> **Aim**
How does the HBase and Kafka walkthrough continue? Write the next part, starting right after its last line.

> **Document passage**
--- start ---

To create a table with mapping to HBase:
CREATE TABLE USER_TEST.STOCK (ROWKEY VARCHAR PRIMARY KEY,"STOCK_CODE" VARCHAR, "STOCK_NAME" VARCHAR, "LAST_PRICE" DECIMAL(12,4),"TIMESTAMP" TIMESTAMP ) SALT_BUCKETS = 16;
To create a global secondary index to the support filter query:
create index STOCK_code_index ON USER_TEST.STOCK ("STOCK_CODE") SALT_BUCKETS = 16;
You can run the following select statement to verify the table creation, if there is a return with zero rows, then, you are finished with the Phoenix and HBase table creation.
SELECT * FROM USER_TEST.STOCK
WHERE "STOCK_CODE" = '2318.HK' -- Filtering on secondary index
ORDER BY "TIMESTAMP" desc
;
Go to this link and copy the price and volume information for the Top 30 Components of Hang Seng Index. Convert them into .csv files, and then upload them to MongoDB using this tutorial.
There are many dependencies. It is recommended to set up a maven project with a maven-shade-plugin to compile an uber jar for simple deployment. You can refer to this POM file to set up your maven project.
The following sample code simulates publishing a very simple message to a particular Kafka Topic with a key:value pair
. The key is the "ip" address of the sender, and the value is "stock_code" with the timestamp information.
val props = new Properties()
props.put(ProducerConfig.BOOTSTRAP_SERVERS_CONFIG, bootstrapServers);
props.put(ProducerConfig.MAX_BLOCK_MS_CONFIG, "30000");
props.put(ProducerConfig.KEY_SERIALIZER_CLASS_CONFIG, "org.apache.kafka.common.serialization.StringSerializer");
props.put(ProducerConfig.VALUE_SERIALIZER_CLASS_CONFIG, "org.apache.kafka.common.serialization.StringSerializer");
val kafkaProducer = new KafkaProducer[String, String](props)
for (nEvents <- Range(0, events)) {
val runtime = new Date().getTime()
val ip = "192.168.2." + rnd.nextInt(255)
val msg = SKUs.HSIStocks(rnd.nextInt(SKUs.HSIStocks.length-1)) + "," + runtime;
val data = new ProducerRecord[String, String](topicName, ip, msg)
kafkaProducer.send(data)
Thread.sleep(1000)
}
The following sample code simulates:
MongoSpark.load(sparkSession, loadMongo())...
SparkSession.readStream.format("kafka")...
val sparkSession = loadConfig();
val dfStatic = MongoSpark.load(sparkSession, loadMongo())
.selectExpr("symbol as Symbol", "CompanyName", "LastPrice", "Volume")
val dfStream = sparkSession
.readStream
.format("kafka")
.option("kafka.bootstrap.servers", bootstrapServers)
.option("subscribe", topicName)
.option("group.id", groupId)
.load()
.selectExpr("CAST(key AS STRING) as SourceIP", "split(value, ',')[0] as StockCode", "CAST(split(value, ',')[1] AS long)/1000 as TS")

--- end ---

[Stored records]

--- start ---

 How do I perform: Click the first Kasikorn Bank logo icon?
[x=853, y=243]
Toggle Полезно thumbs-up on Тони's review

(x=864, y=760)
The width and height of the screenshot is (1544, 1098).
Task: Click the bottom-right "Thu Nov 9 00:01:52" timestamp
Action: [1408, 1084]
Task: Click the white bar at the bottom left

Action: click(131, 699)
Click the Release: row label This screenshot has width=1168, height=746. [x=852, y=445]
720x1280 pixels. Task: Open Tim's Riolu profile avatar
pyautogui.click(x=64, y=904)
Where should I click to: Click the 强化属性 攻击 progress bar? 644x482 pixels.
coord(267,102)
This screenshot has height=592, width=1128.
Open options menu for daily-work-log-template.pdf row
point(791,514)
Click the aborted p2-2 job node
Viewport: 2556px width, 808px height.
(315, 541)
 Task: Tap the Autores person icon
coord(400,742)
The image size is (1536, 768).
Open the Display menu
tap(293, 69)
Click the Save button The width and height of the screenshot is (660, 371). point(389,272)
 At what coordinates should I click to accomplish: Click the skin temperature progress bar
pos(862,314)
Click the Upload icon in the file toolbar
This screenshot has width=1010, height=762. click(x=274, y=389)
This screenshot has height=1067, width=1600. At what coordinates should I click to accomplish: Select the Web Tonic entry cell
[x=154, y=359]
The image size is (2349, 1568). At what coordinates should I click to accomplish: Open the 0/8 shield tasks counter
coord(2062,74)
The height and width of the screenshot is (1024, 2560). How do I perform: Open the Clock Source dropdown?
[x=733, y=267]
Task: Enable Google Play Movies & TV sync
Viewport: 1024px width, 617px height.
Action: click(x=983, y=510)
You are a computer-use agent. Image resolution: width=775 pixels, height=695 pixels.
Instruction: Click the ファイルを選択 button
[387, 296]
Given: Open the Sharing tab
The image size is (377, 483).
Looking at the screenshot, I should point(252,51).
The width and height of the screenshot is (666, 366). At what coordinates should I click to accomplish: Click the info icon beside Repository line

--- end ---

> **Answer for this exercise**
val dfJoin = dfStream
.join(dfStatic, dfStream("StockCode") === dfStatic("Symbol"), "leftouter")
.selectExpr("concat_ws('|', nvl(SourceIP, ''), nvl(StockCode, '')) as ROWKEY", "StockCode as stock_code", "CompanyName as stock_name", "LastPrice as last_price", "from_unixtime(TS) as timestamp")
SparkHBaseWriter.open();
val query = dfJoin
.writeStream
.foreachBatch { (output: DataFrame, batchId: Long) =>
SparkHBaseWriter.process(output);
}
.start
.awaitTermination();
SparkHBaseWriter.close();
We recommend using the Apache Spark Plugin to save the spark dataframe into HBase. The phoenix-spark plugin extends Phoenix's MapReduce support to allow Spark to load Phoenix tables as DataFrames, and enables persisting them back to Phoenix. The phoenix-spark integration can leverage the underlying splits provided by Phoenix to retrieve and save data across multiple workers. Only a database URL and a table name are required. Optional SELECT columns can be given, as well as pushdown predicates for efficient filtering. You can refer to this document for more details.
object SparkHBaseWriter {
var address: String = null;
var zkport: String = null;
var driver: String = null;
def open(): Unit = {
address = ConfigFactory.load().getConfig("com.alibaba-inc.cwchan").getConfig("HBase").getString("zookeeper")
zkport = ConfigFactory.load().getConfig("com.alibaba-inc.cwchan").getConfig("HBase").getString("zkport")
driver = "org.apache.phoenix.spark"
}
def close(): Unit = {
}
def process(record: DataFrame): Unit = {
record.write
.format(driver)
.mode(SaveMode.Overwrite)
.option("zkUrl", address.split(",")(0) + ":" + zkport)
.option("table", "USER_TEST.STOCK")
.save()
}
}
}
In local mode, after running the program with the publisher program on sending messages to Kafka MQ, and also the program with subscriber program on receiving and enriching message from Kafka MQ, save the transformed records into HBase.
After a few seconds (e.g., 10 seconds), you can access the DBeaver (RDBMS IDE) to make the following queries:
SELECT * FROM USER_TEST.STOCK
ORDER BY "TIMESTAMP" desc
;
You can retrieve the enriched records from HBase.
You can also access the DBeaver (RDBMS IDE) to make the following queries with filtering:
SELECT * FROM USER_TEST.STOCK
WHERE "STOCK_CODE" = '2318.HK'
ORDER BY "TIMESTAMP" desc
;
You can retrieve the enriched records from HBase with filtering.
You should compile and package the scala project into an uber jar while running "mvn clean install," as shown in the figure below. The uber jar is now available under the "[workspace_directory]\target\"
.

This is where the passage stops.